======== Extrait choisi

L'auteur de la tribune présente sa proposition comme un progrès. Au passage, il semble mépriser les universités de province, qui dispenseraient des « formations académiques d’inégale qualité » et stigmatise les normaliens, qui iraient exercer leurs talents en dehors de l'enseignement. Fidèle à son habitude, Le Monde se fait ainsi le promoteur de poncifs susceptibles de plaire à la bien-pensance dont l'Éducation nationale n'est pas exempte. Mais contrairement à ces idées préconçues, les agrégés ne sont pas des privilégiés dont l'enseignement pourrait se passer. La plupart d'entre eux reconnaissent que, s'ils ont des droits, ils ont aussi des devoirs.

Leurs droits, c'est, en premier lieu, le respect de leur statut, qui précise qu'ils « assurent leur service dans les classes préparatoires aux grandes écoles, dans les classes de lycée, dans des établissements de formation et, exceptionnellement, dans les classes de collège ». Quand on sait que 20 % à 25 % des agrégés sont affectés en collège, on en déduit que le ministère a une conception très extensive de l'exception. La Cour des comptes elle-même recommande régulièrement de mieux utiliser les agrégés en les nommant prioritairement en lycée. Ils peuvent également être affectés dans des établissements d'enseignement supérieur, où leur contribution est indispensable aux tâches d'enseignement.

================

» Tâche assignée a: Pouvez-vous retaper mot pour mot le passage de l'extrait sur les agrégés situé entre « Leurs droits, c'est, en » et « aux tâches d'enseignement. », bornes comprises ?

======== Enregistrements à traiter

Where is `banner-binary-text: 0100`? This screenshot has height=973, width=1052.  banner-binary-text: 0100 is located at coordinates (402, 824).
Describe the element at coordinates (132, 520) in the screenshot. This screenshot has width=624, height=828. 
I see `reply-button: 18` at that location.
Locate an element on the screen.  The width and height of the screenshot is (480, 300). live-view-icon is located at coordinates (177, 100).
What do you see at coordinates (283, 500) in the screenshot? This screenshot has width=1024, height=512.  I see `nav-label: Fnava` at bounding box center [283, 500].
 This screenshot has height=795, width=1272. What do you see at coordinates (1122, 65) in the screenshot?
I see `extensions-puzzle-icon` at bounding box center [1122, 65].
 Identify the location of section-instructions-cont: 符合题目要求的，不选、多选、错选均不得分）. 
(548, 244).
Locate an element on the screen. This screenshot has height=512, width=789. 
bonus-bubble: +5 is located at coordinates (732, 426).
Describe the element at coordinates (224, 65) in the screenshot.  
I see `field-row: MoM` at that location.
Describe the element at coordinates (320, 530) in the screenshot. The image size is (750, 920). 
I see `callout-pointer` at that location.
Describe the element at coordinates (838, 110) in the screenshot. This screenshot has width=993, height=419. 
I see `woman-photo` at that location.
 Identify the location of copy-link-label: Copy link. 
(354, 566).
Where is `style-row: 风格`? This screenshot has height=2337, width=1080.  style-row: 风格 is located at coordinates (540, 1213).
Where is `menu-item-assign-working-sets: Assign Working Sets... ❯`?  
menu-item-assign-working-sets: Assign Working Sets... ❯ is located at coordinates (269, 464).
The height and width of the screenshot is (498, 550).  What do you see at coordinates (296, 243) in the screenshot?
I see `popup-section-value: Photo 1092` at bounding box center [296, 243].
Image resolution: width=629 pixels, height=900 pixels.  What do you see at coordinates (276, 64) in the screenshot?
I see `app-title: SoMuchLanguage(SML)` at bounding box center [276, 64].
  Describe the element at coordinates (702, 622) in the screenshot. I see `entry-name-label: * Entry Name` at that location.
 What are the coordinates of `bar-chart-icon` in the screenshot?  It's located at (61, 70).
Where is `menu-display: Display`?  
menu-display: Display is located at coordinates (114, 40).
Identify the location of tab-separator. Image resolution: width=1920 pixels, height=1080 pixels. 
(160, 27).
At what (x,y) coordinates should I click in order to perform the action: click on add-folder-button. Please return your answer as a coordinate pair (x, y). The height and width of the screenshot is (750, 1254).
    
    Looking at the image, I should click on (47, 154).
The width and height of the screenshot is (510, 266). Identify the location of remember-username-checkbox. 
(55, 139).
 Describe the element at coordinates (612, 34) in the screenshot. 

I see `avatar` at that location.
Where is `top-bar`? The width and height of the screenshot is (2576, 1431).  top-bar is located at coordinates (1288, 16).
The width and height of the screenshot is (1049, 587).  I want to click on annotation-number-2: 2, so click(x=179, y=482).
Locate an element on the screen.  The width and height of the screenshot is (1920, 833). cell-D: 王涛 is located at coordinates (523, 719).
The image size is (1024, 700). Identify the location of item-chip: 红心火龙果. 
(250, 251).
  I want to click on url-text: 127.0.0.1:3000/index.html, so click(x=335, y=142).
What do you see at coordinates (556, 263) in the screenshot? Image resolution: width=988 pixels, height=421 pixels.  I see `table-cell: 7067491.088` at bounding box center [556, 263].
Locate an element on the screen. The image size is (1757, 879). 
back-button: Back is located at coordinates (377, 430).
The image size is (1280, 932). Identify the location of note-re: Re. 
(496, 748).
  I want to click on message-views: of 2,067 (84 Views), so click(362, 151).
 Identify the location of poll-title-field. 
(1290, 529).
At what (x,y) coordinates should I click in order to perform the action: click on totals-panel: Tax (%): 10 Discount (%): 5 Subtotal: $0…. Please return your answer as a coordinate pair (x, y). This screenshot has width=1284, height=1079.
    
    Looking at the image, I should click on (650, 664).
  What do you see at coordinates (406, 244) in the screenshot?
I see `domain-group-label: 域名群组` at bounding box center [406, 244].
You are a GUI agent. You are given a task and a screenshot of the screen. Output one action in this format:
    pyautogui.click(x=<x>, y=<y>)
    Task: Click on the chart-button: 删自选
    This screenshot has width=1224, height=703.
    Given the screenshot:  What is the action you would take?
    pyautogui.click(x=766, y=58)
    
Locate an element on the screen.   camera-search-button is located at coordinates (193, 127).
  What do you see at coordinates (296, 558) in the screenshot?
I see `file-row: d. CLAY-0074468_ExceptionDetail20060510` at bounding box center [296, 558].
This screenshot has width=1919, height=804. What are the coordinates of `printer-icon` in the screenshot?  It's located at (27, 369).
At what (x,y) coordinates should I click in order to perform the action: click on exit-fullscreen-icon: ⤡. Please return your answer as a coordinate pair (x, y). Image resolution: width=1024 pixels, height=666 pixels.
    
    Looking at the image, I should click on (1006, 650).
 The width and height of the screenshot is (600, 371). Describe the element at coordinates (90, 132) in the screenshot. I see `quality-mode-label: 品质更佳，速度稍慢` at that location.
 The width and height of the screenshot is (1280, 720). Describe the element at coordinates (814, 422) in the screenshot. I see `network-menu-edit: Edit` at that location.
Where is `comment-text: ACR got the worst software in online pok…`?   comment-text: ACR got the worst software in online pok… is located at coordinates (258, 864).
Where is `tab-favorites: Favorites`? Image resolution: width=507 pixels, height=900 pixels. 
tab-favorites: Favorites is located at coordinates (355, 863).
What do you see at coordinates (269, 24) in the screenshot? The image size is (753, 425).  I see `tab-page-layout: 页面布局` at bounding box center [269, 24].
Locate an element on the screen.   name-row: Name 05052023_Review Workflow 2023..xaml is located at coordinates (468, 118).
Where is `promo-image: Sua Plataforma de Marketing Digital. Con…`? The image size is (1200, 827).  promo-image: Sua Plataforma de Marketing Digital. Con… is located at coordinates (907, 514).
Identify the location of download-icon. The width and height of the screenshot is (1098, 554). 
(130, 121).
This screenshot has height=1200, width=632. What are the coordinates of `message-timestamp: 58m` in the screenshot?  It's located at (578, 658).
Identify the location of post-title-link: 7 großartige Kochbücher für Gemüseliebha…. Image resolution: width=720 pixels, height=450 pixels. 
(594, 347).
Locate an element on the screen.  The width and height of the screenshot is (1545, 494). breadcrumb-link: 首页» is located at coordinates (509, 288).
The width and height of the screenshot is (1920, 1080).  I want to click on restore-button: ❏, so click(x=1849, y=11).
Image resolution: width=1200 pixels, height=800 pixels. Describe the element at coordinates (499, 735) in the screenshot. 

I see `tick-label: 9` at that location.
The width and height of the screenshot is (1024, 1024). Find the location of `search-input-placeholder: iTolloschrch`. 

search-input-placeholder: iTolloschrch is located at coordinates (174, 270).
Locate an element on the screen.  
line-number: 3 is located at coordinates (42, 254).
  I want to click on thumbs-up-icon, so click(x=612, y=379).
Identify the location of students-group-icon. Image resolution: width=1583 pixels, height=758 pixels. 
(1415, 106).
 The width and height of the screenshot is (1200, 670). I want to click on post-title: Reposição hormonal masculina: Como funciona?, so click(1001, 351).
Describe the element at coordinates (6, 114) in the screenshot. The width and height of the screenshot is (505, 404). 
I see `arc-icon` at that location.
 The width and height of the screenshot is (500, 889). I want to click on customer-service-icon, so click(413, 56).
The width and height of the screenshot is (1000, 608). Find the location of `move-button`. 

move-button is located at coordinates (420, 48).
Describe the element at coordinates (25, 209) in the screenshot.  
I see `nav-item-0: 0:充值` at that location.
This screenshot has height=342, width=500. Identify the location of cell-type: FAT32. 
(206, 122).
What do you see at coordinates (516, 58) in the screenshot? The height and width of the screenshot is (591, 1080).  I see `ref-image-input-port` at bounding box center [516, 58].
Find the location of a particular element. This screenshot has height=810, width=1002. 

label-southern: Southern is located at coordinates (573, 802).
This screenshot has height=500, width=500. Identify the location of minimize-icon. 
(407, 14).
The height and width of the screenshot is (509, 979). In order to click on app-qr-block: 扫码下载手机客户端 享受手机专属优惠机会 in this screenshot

================

» Tâche assignée b: Pouvez-vous mettre à jour les enregistrements entre les lignes contenant « coordinates (258, 864). » et « coordinates (468, 118). », incluses, en remplaçant « pixels » par « px », sans rien changer d'autre, puis ne rendre que ces lignes ?

» Réponse a:
Leurs droits, c'est, en premier lieu, le respect de leur statut, qui précise qu'ils « assurent leur service dans les classes préparatoires aux grandes écoles, dans les classes de lycée, dans des établissements de formation et, exceptionnellement, dans les classes de collège ». Quand on sait que 20 % à 25 % des agrégés sont affectés en collège, on en déduit que le ministère a une conception très extensive de l'exception. La Cour des comptes elle-même recommande régulièrement de mieux utiliser les agrégés en les nommant prioritairement en lycée. Ils peuvent également être affectés dans des établissements d'enseignement supérieur, où leur contribution est indispensable aux tâches d'enseignement.

» Réponse b:
Where is `comment-text: ACR got the worst software in online pok…`?   comment-text: ACR got the worst software in online pok… is located at coordinates (258, 864).
Where is `tab-favorites: Favorites`? Image resolution: width=507 px, height=900 px. 
tab-favorites: Favorites is located at coordinates (355, 863).
What do you see at coordinates (269, 24) in the screenshot? The image size is (753, 425).  I see `tab-page-layout: 页面布局` at bounding box center [269, 24].
Locate an element on the screen.   name-row: Name 05052023_Review Workflow 2023..xaml is located at coordinates (468, 118).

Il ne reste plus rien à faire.